At the time of writing, the price of WTI crude was $93.41 per barrel, down 2.4%, while Brent was at $98.86 per barrel, down 1.5% from the previous close.

Gold heads for weekly loss

Gold prices have fallen back below the $5,100 per ounce mark, a decline attributed to the ongoing, unresolved conflict in Iran.

Though the gold contract on COMEX was last at $5,114.41 per ounce, it had touched a session’s low of $5,066.51 an ounce earlier in the day.

Gold was heading for a second consecutive weekly decline as several factors, including surging oil prices, reduced expectations for interest rate cuts, prompting investors to cover margin calls.

Additionally, the strengthening dollar and rising US yields further weighed on the metal.

Global energy supply and risk asset concerns were heightened after Iran vowed to close the Strait of Hormuz.

The dollar climbed to a three-month peak, and 10-year US Treasury yields reached a near six-week high.

Investors are focused on two key events: the upcoming release of the delayed January Personal Consumption Expenditures (PCE) data on Friday, and the Federal Reserve’s two-day meeting next week.

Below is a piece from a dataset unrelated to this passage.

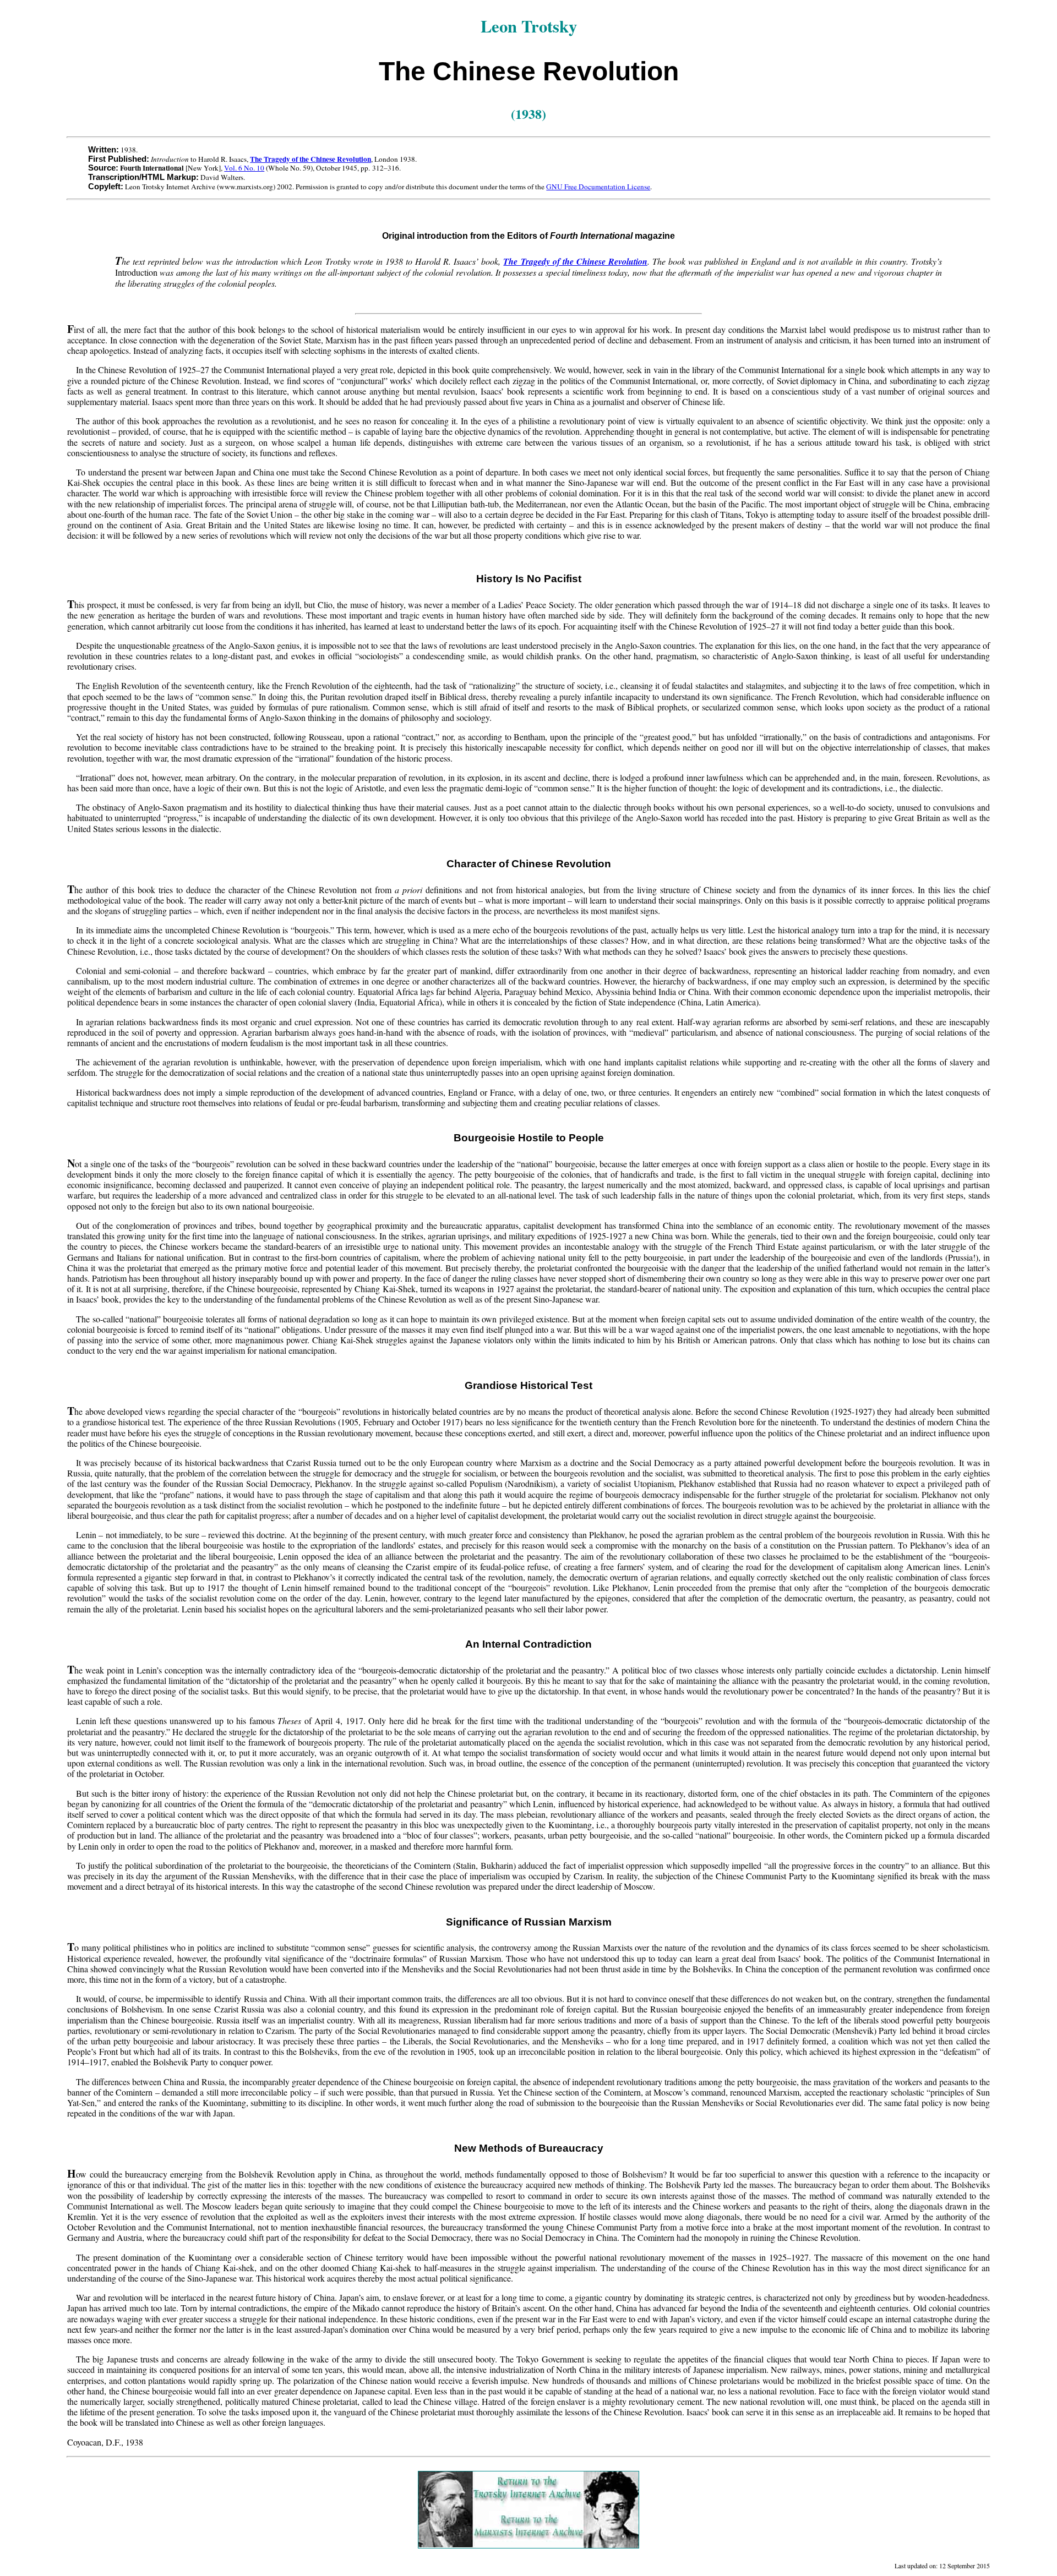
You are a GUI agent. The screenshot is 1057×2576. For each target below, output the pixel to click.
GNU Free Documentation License (598, 187)
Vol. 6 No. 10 (244, 168)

Despite recent inflation data suggesting price growth is controlled, the full effect of the spike in crude prices has not yet been realised.

Traders largely anticipate the Fed will hold interest rates steady next week, according to the CME Group’s FedWatch tool.

The US market, for instance, is not fully anticipating even a 25 basis point interest rate cut by the Fed by the close of this year, a significant shift from late February when the market was still factoring in 2½ such steps, according to Thu Lan Nguyen, head of FX and commodity research at Commerzbank AG.

“This is the main reason why the price of gold has come under pressure.”

Aluminium falls from highs

The base metals index remains largely affected by the geopolitical uncertainty in the Middle East.

The aluminum market continues to feel the effects of supply concerns stemming from the Iran conflict.

This week, requests for aluminum withdrawal from LME warehouses surged to their highest level since spring 2024.

The majority of these requests targeted warehouses in Malaysia, indicating a particularly tight supply situation within the Asian market, Nguyen said.

Reports also suggested that a major mining company has substantially raised the premiums for aluminum purchasers in Japan, marking the highest level in over a decade.

“However, since China is by far the world’s largest aluminum producer, producers there could increase their exports in the short term — not least because of the more attractive prices — and potentially provide relief,” Nguyen said.

However, the three-month aluminium contract on the London Metal Exchange fell due to a stronger dollar.

A stronger dollar makes commodities priced in the greenback more expensive for overseas buyers, thereby limiting demand.

At the time of writing, the aluminium contract on LME was at $3,484.45 per ton, down 1%. The copper contract was down 0.5% at $12,920 per ton.